24 hours after the last update and the picture seems clearer and, as of now, in a more positive direction.
Yesterday sucked. We’ve seen Noah sick, puking, low energy and such throughout the rounds but, all things considered, his treatments have gone about as well as you can ask for. This is the first time he’s caught a bacterial infection and the fever and headache have been intense.
The worst six hour period we’ve seen thus far was yesterday starting just before the CT scan. The trip down there, waiting in a wide open bay, and then moving around for the scan was particularly difficult to watch and I can’t imagine how bad he felt through it. That CT scan came back negative. I don’t think this surprised anyone, but they also don’t just order those things willy-nilly because you don’t want to miss on detection of a bleed. Chest imaging also came out clean.
He spent another couple hours in considerable discomfort before I think his body just gave way to some rest. The fever persisted and, since he couldn’t keep anything down, we suspect he wasn’t getting a full dose of Tylenol. Around 6:00pm yesterday, the temperature was all the way up above 105 with low blood pressure, high heart rate, and significant mottling of the skin. As such, it looked like he might be on a track to sepsis and in the ICU.
It apparently takes a bit of “making a case”, but staff were able to switch to IV Tylenol. Additionally, he received a “bolus” of fluids. He’s been getting 100mL of fluids each hour, but the bolus was 700mL in a single hour. Thankfully, an hour later that temperature was down to a normal range which was a massive relief.
He was monitored closely last night to see if the fever and blood pressure could be controlled. He was what they call a “watcher”, which means he might end up in the ICU during the night. As it happened, he successfully got through the night in this room. It seems the fever keeps spiking, but the Tylenol is able to take it down for a period. He gets that every 6 hours and has gotten to a normal range after about an hour, gets a couple “good” hours, and then the fever gets back up around 103. There is also an option to get chewable ibuprofen if the Tylenol doesn’t cut it. That carries risk as it thins blood, which is not a good mix with low platelets already struggling to clot blood. Thus far, we’ve been able to avoid the ibuprofen as well as any narcotics for headache/pain management.
And then a short time ago they were able to detect the specific strain of bacteria. It is Strep mitis, a normal bacteria that lives in the mouth and GI tract. Typically a mucus lining keeps that in check, but cytarabine damages that lining which gives the bacteria a direct pathway into the bloodstream. Couple that with no immune system and you’ve got a bad time.
As mentioned previously, the vancomycin and cefepime were already what would be used to destroy the bacteria and that likely doesn’t change. Now that they’ve grown the bacteria they can do susceptibility testing on it to see which drugs it is and isn’t resistant to. Cefepime is typically the go-to drug for Strep mitis but, like all living things that replicate/reproduce, mutations can change what things it’s resistant or susceptible to. That testing is not done yet but, I think, will likely just guide whether there is, for example, less or more of vancomycin.
So the trend is better, but even as I was typing this up, he vomited and a fever is spiking to 103 as we approach the next dose of Tylenol. We’ll be watching the fever curve and the hope is that these spikes gradually become less, um, spikey, and that he can start eating and drinking — and keeping it down.
In the labs this morning we see the first sign of some neutrophils coupled with monocytes. That’s a good thing, but the white blood count is so low that it’s also fairly negligible. Any white blood cells that are in the bloodstream are quickly commandeered to fight the bacteria so it slows down the whole count recovery process. Even so, if he was going to get this bacteria, it’s better to do so as count recovery is starting rather than a week ago at the nadir of counts. Platelets and hemoglobin keep taking hits and he received his second red blood cell transfusion of the round this morning.
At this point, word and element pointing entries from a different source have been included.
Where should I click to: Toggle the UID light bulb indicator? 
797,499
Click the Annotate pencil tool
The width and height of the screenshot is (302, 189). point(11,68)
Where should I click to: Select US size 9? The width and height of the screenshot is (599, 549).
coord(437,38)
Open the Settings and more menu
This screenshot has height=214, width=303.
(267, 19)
Beyond the clinical part of looking for Noah to feel better, the thing I’ll be most curious about is the results of the susceptibility testing just to rule out something with unique drug resistance. Additionally, samples were taken today and they’ll start trying to grow more cultures. There’s always the chance yet another bacteria appears, but this will also inform whether the growth is slower with these samples. Slower growth would typically mean that the drugs are doing damage to the bacteria.
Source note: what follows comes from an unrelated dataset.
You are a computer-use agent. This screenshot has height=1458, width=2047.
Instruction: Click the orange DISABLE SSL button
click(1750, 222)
We’re not out of the woods, but I can tell you I feel a heck of a lot better about the situation than I did 24 hours ago. At least part of this is that we’ve just been real lucky avoiding a bacterial infection thus far so this is all new to us. ID (Infectious Disease) told us that it basically doesn’t happen for AML patients to avoid an infection through all five rounds. I guess we eventually obeyed that tradition. We’ll see how some of this testing comes out but, on its face, this is a relatively better bacteria to be dealing with when you’ve got no immune system.
That’s all for now. We love you all and over and out.